What to work on:
Search the data for "Peilbesluit". Each line containing it is to be copied.

------------------------------------

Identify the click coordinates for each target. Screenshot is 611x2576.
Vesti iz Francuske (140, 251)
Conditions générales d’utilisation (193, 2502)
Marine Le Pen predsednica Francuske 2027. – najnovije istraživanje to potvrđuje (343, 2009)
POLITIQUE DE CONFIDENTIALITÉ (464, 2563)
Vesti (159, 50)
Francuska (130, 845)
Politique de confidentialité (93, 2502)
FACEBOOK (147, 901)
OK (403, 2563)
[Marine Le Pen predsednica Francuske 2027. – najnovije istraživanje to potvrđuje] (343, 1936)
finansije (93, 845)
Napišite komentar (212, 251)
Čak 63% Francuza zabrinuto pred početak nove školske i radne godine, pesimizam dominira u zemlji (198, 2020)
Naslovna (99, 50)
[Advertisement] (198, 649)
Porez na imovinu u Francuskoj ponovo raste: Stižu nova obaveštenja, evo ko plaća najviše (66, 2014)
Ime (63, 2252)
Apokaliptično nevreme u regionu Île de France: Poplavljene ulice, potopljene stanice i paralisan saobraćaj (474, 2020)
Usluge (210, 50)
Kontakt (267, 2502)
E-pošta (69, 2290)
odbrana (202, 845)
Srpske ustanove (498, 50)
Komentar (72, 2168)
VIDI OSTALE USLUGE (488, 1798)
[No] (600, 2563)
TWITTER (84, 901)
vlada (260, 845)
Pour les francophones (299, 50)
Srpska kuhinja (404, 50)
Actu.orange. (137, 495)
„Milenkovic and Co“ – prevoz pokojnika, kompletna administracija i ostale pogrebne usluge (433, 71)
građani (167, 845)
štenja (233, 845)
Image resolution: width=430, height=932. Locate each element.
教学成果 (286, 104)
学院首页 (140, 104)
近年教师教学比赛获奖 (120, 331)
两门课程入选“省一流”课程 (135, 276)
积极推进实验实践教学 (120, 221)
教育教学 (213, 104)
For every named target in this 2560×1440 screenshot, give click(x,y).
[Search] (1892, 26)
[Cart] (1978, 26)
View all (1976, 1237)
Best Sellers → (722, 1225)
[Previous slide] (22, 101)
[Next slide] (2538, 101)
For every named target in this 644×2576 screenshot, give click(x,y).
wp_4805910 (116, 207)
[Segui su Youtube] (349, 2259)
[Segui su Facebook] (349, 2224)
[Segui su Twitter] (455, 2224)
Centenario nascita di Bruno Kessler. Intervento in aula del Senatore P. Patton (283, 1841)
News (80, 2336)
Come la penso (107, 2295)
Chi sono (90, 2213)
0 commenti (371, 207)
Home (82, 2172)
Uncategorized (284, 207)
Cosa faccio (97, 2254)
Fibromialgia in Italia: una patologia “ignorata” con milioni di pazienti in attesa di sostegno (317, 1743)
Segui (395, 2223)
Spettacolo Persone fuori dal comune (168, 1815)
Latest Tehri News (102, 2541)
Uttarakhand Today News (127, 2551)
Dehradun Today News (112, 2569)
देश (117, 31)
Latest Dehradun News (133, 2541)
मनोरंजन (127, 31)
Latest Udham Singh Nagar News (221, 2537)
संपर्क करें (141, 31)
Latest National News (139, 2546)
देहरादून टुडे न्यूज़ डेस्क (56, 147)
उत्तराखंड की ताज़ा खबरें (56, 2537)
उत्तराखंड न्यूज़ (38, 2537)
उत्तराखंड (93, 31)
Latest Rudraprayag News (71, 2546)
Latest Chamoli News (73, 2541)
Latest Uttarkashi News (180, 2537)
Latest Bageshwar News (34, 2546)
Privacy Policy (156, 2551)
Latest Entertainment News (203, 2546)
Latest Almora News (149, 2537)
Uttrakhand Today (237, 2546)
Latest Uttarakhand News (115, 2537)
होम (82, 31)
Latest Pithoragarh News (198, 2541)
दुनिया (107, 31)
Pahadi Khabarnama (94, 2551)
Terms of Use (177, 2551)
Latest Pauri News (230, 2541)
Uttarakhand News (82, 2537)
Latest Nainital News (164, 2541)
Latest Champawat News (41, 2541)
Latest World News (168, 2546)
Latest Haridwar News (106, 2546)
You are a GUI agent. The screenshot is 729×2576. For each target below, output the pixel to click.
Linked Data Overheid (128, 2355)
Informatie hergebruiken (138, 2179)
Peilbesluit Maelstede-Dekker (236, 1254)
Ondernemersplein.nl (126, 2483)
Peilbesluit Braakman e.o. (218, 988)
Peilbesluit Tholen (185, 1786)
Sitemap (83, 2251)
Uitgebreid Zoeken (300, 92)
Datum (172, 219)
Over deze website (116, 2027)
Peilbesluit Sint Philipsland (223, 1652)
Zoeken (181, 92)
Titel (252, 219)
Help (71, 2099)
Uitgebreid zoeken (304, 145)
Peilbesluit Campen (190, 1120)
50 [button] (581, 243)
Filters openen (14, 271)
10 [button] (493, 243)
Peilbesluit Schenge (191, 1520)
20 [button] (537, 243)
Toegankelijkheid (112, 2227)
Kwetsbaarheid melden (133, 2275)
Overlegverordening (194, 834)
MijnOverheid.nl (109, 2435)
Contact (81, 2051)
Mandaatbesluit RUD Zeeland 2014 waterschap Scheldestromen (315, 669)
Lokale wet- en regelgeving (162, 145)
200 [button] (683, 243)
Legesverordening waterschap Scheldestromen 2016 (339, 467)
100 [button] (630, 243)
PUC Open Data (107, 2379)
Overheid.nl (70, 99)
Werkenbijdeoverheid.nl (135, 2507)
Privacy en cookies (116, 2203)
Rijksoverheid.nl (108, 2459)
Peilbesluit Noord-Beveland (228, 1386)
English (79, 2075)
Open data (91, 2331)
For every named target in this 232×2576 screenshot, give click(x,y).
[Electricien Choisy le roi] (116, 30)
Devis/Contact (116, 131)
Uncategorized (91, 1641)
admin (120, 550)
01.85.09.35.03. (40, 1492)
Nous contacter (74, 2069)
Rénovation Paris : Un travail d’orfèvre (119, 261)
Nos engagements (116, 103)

------------------------------------

Response:
Peilbesluit Maelstede-Dekker (236, 1254)
Peilbesluit Braakman e.o. (218, 988)
Peilbesluit Tholen (185, 1786)
Peilbesluit Sint Philipsland (223, 1652)
Peilbesluit Campen (190, 1120)
Peilbesluit Schenge (191, 1520)
Peilbesluit Noord-Beveland (228, 1386)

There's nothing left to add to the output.